Estaba muy preocupado de que lo malinterpreten porque lo que había pensado en sus postrimerías, era algo distinto, no respondía a los parámetros de lo científico.
Había pasado su vida teorizando sobre los componentes de la materia y el tiempo y ahora le surgía en su mente que tenía que agregar la conciencia como componente de los principios estructurales del hombre. Consideraba que había una conciencia personal y una conciencia superior, universal.
Eso era de un lenguaje filosófico y religioso, aparentemente, por eso su afirmación que la conciencia era un elemento que se tenía que sumar a la materia y al tiempo. A él le preocupaba se lo confunda, pero era así y así lo afirmó en el final de su vida. La conciencia, elemento estructural básico, es propio de cada persona, lo que le da significación y existencia.
Einstein la calificaba como energía, la cual permanecía existiendo pese a la muerte de un sujeto. Por eso afirmaba con contundencia que la energía nunca se pierde, siempre se transforma, se modifica.
De ahí que la muerte no es el final del hombre sino sólo un paso de una realidad sensible a otra realidad superior y misteriosa. Y esto que parecía una afirmación metafísica o religiosa más que científica, él lo calificaba no como una de las tantas ecuaciones sino como una propiedad a la que se llegaba gracias a la intuición.
Einstein percibía que, al acercarse su final sensible, ingresaba a una realidad no sensible como la intuición. Y algo más. Al analizar el universo y todas sus representaciones, Einstein descubría una afirmación nueva: el universo existía y era una realidad matemática increíble en la multiplicidad de órbitas y movimientos de rechazos y atracciones independientes de planetas y asteroides.
Esa confirmación matemática tenía su origen en una inteligencia ordenadora del Big Bang, desde una Conciencia Inteligencia Superior. Y a eso calificaba como Dios. Coincidía con Baruch Spinoza que afirmaba la presencia de Dios en toda la naturaleza, sin llegar al panteísmo sino en un panenteísmo.
La conclusión a la cual arriba el sabio científico deja en claro la existencia de Dios, lo que antes sólo afirmaban las religiones ahora lo dice también la ciencia, pero hay que aclarar que cuando se hablaba de Dios se hacía referencia a un Ser todopoderoso, Juez Supremo que premiaba a los buenos y castigaba a los malos.

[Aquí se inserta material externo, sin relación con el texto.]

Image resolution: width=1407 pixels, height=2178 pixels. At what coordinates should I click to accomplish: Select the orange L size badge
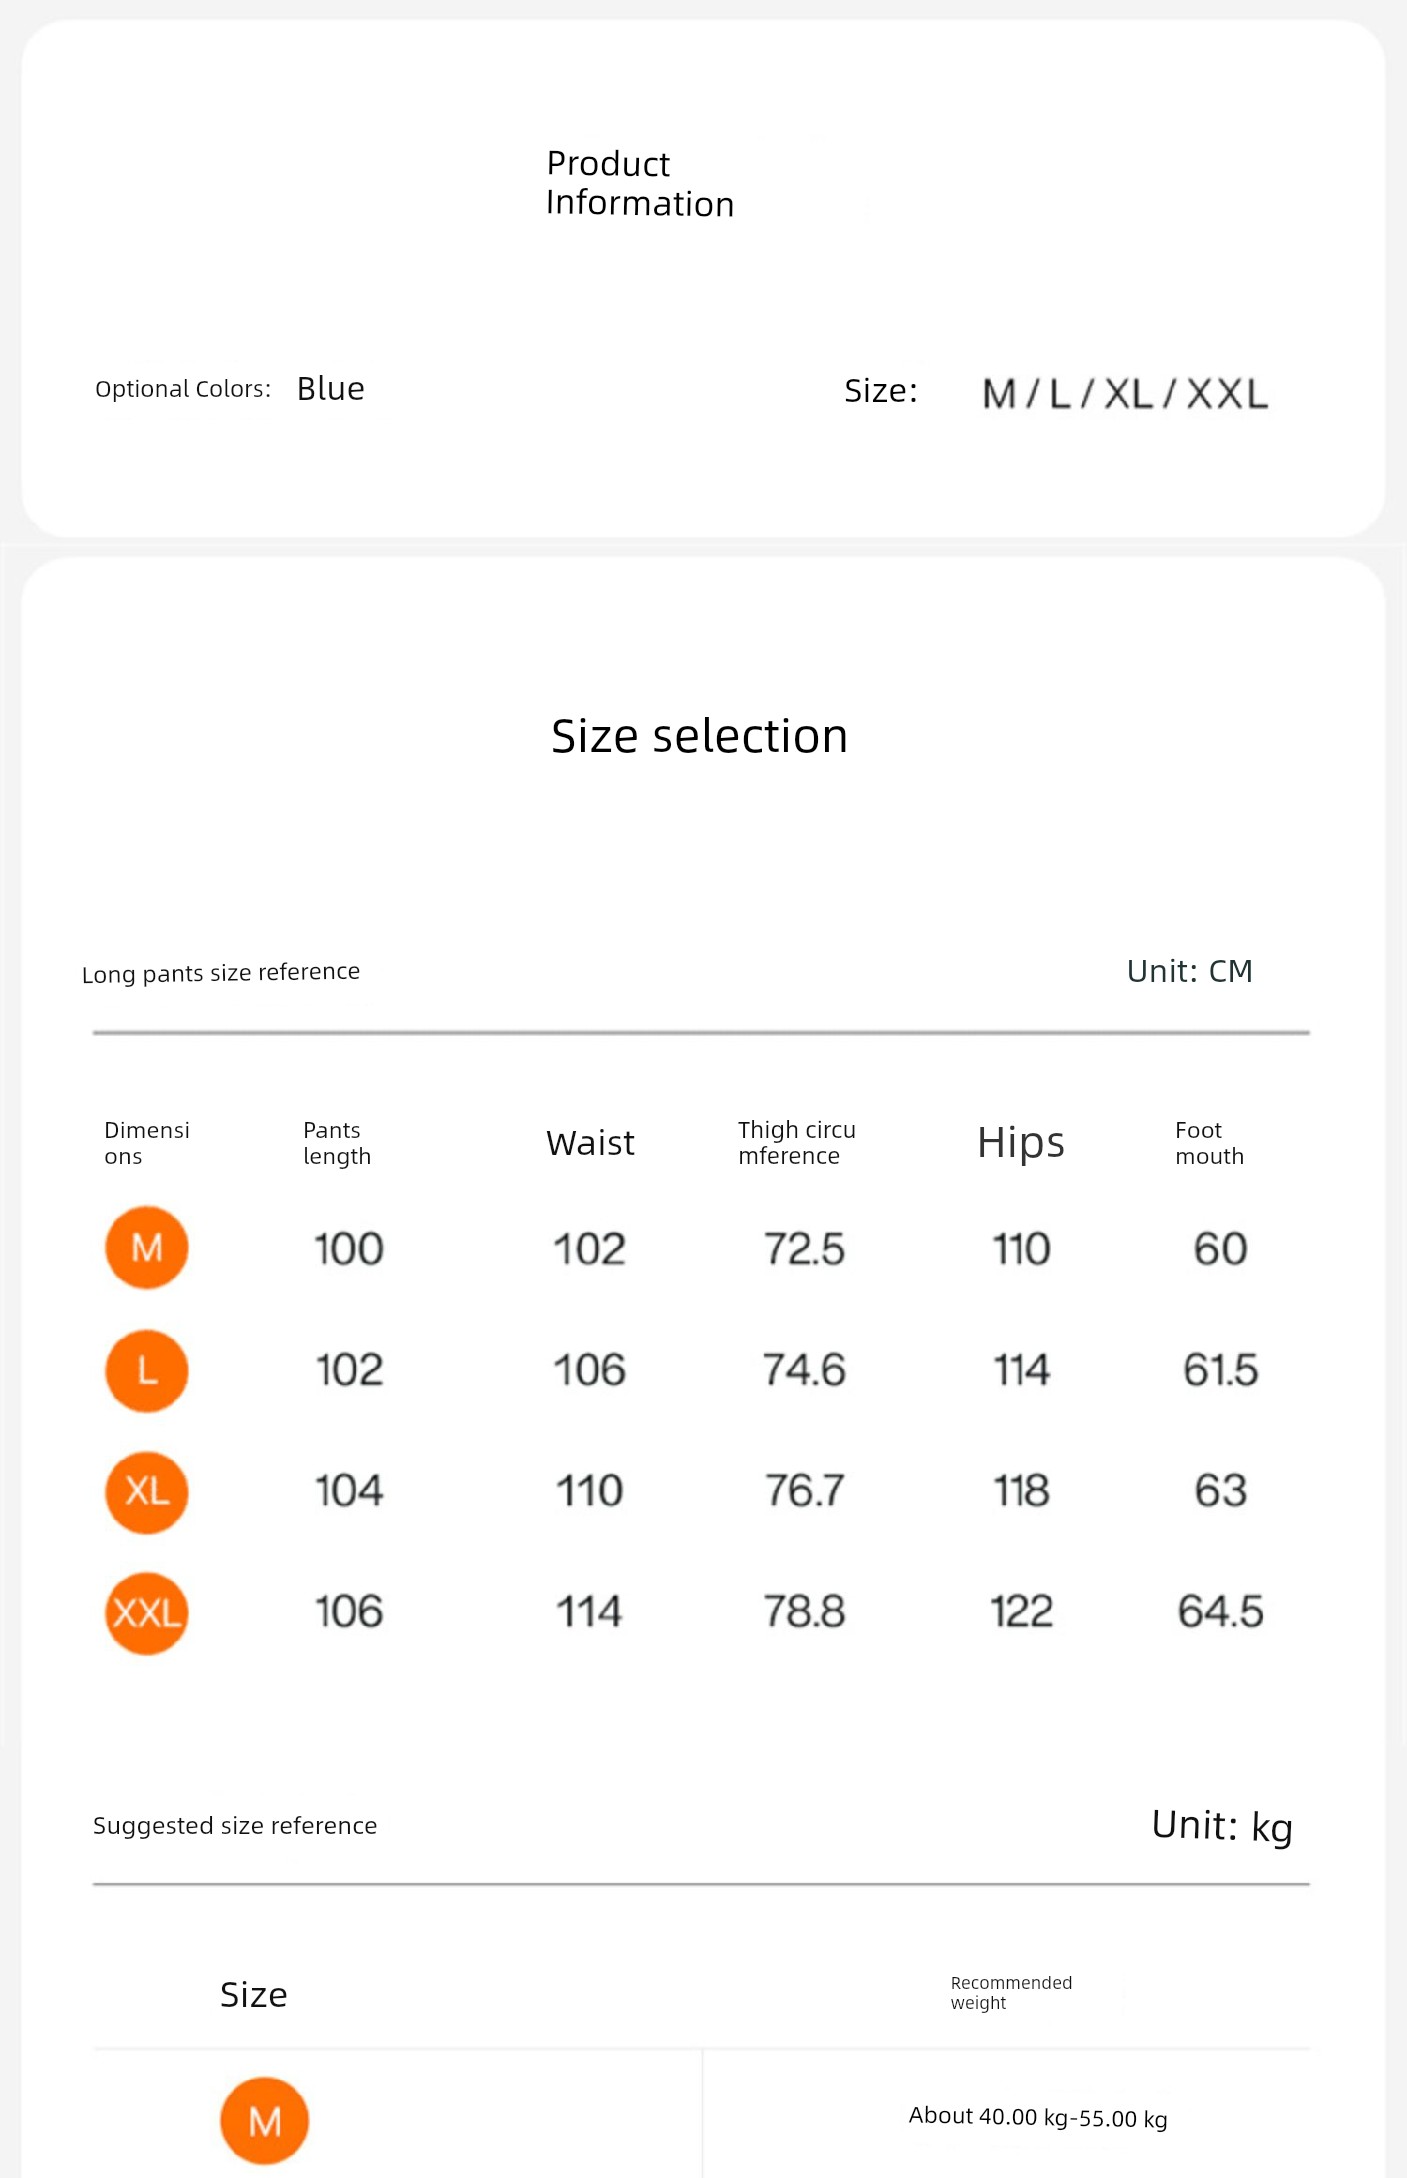coord(147,1370)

Eso quedó congelado en el tiempo. Jesús dijo que Dios en su mayor característica es ser Padre más que juez. Y que habita no solo el cielo sino al hombre y a todo el universo que comparte su Energía. El cambio de concepción no es fácil porque lo que se nos dice es un Misterio, difícil para nuestras inteligencias humanas limitadas.
Esta información de la Física Cuántica a la que llegó Einstein también la podemos encontrar en la obra del doctor Manuel Sans Segarra, ya sea en sus libros o en sus videos que se encuentran en YouTube. Este tema me parece importante para analizar nuestra credulidad. No podemos creer cualquier cosa. Lo que se dijo en épocas pasadas y valía para entonces, posiblemente no sea válido para el hoy.
Debemos pasarlas por el tamiz de nuestro juicio y buscar una autoridad intelectual con la cual coincidamos. Hay que archivar lo que nos dijeron cuando éramos niños y asumir lo que podemos llamar una credulidad o afirmación adulta.
Eso nos puede garantizar que estamos en lo cierto o al menos que buscamos con seriedad y respeto. Para finalizar les dejo un "caramelo", un regalo del propio Einstein, quien dijo: "La mente es como un paraguas, sólo funciona si se abre".